Now, comes the money part. I have none. I have no money to even pay a loan if I were to get one. I feel if it's meant to be, I will be able to get grants for school. I know that the only struggling I'm ready to do anymore, will be the learning, and the working part. Hey, I've gotta take math. MATH. I'm done struggling with money. Done. She said she could work with me to do the portfolio, and that would save me the money for the workshop she is teaching. And if I was given credit for what I submit, I could try for financial aid before applying to school, and it would all be figured out before I started.
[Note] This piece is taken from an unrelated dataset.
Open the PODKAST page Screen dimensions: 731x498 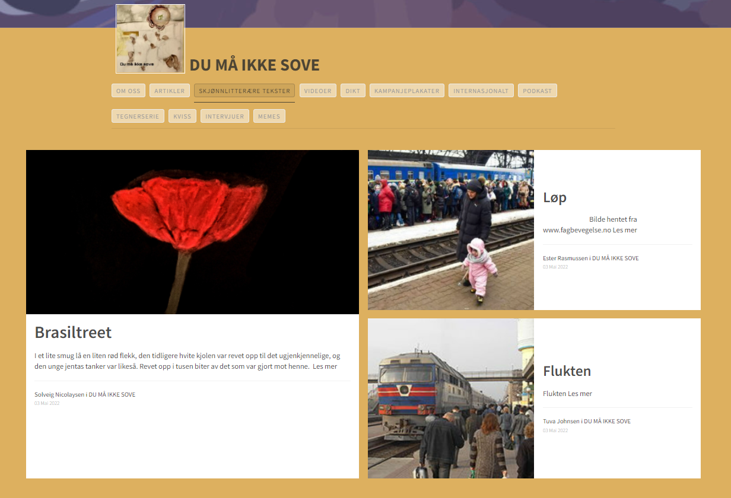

It took me 7 years to make 30 grand. Now, I make significantly less, even with two jobs. I don't want to wait another 7 years to get back to that income, and be almost 40 and still struggling. Who knows if I'll be married? I can't bank on the fact that maybe some man will come along and swoop me up. I have to live for me. And start preparing for my future. I think this is a good step. While I am not looking forward to school, it gives me something to work for that will get me somewhere in the long run. I know there are plenty of jobs where I am now, that I could make more money at, with a degree, and the experience I'm gaining from my position.
Wish me luck. Things might be looking up. I told Katie, I just might find me a nice veterinary student to marry at school. She said they don't have veterinary medicine, but they have zoology. Good enough!
Anyone else addicted to the World Series of Pop Culture? I've come to decide that next tryout, me and my brother need to go on the show. We could seriously kick some major ass. We get all the answers right. And I could use half of 250 grand. (math)
What about Big Brother? I loved how America's player told his sob story to Kail. I was cracking up, they made a good choice picking him. And, we get to tell him who to kick out! I also loved that Joe as he put it "added some pepper to the pot and stirred it up" with Jennifer. I can't stand that girl either. She's so full of herself. To cry, over a "bad picture" of yourself on the wall? And to wear a shirt every day with your name on it? That's so freaking gay. Jenius. Jenuine. The Jenth degree. Get over yourself.